YOUR GOAL ::
Copy out all the records below, replacing every "computer-use agent" with "GUI agent" and leaving everything else unchanged.

TASK INPUT ::
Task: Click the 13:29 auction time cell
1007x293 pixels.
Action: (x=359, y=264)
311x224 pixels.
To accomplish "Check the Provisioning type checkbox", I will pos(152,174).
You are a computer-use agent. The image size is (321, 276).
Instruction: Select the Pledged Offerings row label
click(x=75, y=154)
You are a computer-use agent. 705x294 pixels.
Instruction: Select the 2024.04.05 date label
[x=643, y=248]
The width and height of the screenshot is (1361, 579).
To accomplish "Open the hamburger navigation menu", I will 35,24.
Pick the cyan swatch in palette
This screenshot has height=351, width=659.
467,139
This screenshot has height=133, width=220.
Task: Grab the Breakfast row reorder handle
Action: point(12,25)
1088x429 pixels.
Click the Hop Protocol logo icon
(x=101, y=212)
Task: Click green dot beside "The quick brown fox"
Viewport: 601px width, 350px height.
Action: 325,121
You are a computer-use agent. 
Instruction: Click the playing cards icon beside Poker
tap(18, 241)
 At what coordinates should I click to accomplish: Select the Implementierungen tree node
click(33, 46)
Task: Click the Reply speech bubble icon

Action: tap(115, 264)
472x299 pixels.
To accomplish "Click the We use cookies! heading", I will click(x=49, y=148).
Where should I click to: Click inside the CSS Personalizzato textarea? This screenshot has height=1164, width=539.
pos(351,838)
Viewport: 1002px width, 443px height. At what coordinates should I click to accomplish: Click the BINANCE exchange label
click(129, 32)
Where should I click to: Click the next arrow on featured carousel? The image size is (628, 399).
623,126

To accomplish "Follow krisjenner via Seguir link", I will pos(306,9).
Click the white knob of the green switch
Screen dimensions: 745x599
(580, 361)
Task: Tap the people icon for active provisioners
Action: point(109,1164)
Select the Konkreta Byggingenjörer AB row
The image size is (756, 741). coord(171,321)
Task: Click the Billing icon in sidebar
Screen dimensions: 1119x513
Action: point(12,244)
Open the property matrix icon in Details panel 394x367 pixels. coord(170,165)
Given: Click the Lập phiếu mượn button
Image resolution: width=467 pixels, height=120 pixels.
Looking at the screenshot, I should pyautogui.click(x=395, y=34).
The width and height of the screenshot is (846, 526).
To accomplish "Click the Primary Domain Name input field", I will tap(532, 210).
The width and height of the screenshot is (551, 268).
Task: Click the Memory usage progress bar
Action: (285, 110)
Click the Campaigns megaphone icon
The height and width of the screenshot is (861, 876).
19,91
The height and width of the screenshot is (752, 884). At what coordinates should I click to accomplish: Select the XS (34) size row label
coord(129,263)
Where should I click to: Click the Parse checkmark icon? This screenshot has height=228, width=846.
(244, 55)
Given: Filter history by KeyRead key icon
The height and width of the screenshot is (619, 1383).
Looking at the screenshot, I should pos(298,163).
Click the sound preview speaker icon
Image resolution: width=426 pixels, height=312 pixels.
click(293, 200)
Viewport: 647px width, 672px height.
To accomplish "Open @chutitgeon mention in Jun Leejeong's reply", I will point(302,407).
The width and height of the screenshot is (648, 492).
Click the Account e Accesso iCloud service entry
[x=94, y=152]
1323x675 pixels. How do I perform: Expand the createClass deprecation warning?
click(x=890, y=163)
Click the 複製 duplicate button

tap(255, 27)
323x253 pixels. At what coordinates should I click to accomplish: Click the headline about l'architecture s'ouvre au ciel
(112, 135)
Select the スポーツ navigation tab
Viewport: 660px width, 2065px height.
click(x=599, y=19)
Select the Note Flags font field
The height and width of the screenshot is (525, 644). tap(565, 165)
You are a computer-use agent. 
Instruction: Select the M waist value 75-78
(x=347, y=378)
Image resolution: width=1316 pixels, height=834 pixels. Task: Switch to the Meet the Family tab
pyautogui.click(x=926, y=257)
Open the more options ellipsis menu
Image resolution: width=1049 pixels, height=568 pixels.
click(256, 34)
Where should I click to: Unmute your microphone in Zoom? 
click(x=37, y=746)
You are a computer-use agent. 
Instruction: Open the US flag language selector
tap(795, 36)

TASK ANSWER ::
Task: Click the 13:29 auction time cell
1007x293 pixels.
Action: (x=359, y=264)
311x224 pixels.
To accomplish "Check the Provisioning type checkbox", I will pos(152,174).
You are a GUI agent. The image size is (321, 276).
Instruction: Select the Pledged Offerings row label
click(x=75, y=154)
You are a GUI agent. 705x294 pixels.
Instruction: Select the 2024.04.05 date label
[x=643, y=248]
The width and height of the screenshot is (1361, 579).
To accomplish "Open the hamburger navigation menu", I will 35,24.
Pick the cyan swatch in palette
This screenshot has height=351, width=659.
467,139
This screenshot has height=133, width=220.
Task: Grab the Breakfast row reorder handle
Action: point(12,25)
1088x429 pixels.
Click the Hop Protocol logo icon
(x=101, y=212)
Task: Click green dot beside "The quick brown fox"
Viewport: 601px width, 350px height.
Action: 325,121
You are a GUI agent. 
Instruction: Click the playing cards icon beside Poker
tap(18, 241)
 At what coordinates should I click to accomplish: Select the Implementierungen tree node
click(33, 46)
Task: Click the Reply speech bubble icon

Action: tap(115, 264)
472x299 pixels.
To accomplish "Click the We use cookies! heading", I will click(x=49, y=148).
Where should I click to: Click inside the CSS Personalizzato textarea? This screenshot has height=1164, width=539.
pos(351,838)
Viewport: 1002px width, 443px height. At what coordinates should I click to accomplish: Click the BINANCE exchange label
click(129, 32)
Where should I click to: Click the next arrow on featured carousel? The image size is (628, 399).
623,126

To accomplish "Follow krisjenner via Seguir link", I will pos(306,9).
Click the white knob of the green switch
Screen dimensions: 745x599
(580, 361)
Task: Tap the people icon for active provisioners
Action: point(109,1164)
Select the Konkreta Byggingenjörer AB row
The image size is (756, 741). coord(171,321)
Task: Click the Billing icon in sidebar
Screen dimensions: 1119x513
Action: point(12,244)
Open the property matrix icon in Details panel 394x367 pixels. coord(170,165)
Given: Click the Lập phiếu mượn button
Image resolution: width=467 pixels, height=120 pixels.
Looking at the screenshot, I should pyautogui.click(x=395, y=34).
The width and height of the screenshot is (846, 526).
To accomplish "Click the Primary Domain Name input field", I will tap(532, 210).
The width and height of the screenshot is (551, 268).
Task: Click the Memory usage progress bar
Action: (285, 110)
Click the Campaigns megaphone icon
The height and width of the screenshot is (861, 876).
19,91
The height and width of the screenshot is (752, 884). At what coordinates should I click to accomplish: Select the XS (34) size row label
coord(129,263)
Where should I click to: Click the Parse checkmark icon? This screenshot has height=228, width=846.
(244, 55)
Given: Filter history by KeyRead key icon
The height and width of the screenshot is (619, 1383).
Looking at the screenshot, I should pos(298,163).
Click the sound preview speaker icon
Image resolution: width=426 pixels, height=312 pixels.
click(293, 200)
Viewport: 647px width, 672px height.
To accomplish "Open @chutitgeon mention in Jun Leejeong's reply", I will point(302,407).
The width and height of the screenshot is (648, 492).
Click the Account e Accesso iCloud service entry
[x=94, y=152]
1323x675 pixels. How do I perform: Expand the createClass deprecation warning?
click(x=890, y=163)
Click the 複製 duplicate button

tap(255, 27)
323x253 pixels. At what coordinates should I click to accomplish: Click the headline about l'architecture s'ouvre au ciel
(112, 135)
Select the スポーツ navigation tab
Viewport: 660px width, 2065px height.
click(x=599, y=19)
Select the Note Flags font field
The height and width of the screenshot is (525, 644). tap(565, 165)
You are a GUI agent. 
Instruction: Select the M waist value 75-78
(x=347, y=378)
Image resolution: width=1316 pixels, height=834 pixels. Task: Switch to the Meet the Family tab
pyautogui.click(x=926, y=257)
Open the more options ellipsis menu
Image resolution: width=1049 pixels, height=568 pixels.
click(256, 34)
Where should I click to: Unmute your microphone in Zoom? 
click(x=37, y=746)
You are a GUI agent. 
Instruction: Open the US flag language selector
tap(795, 36)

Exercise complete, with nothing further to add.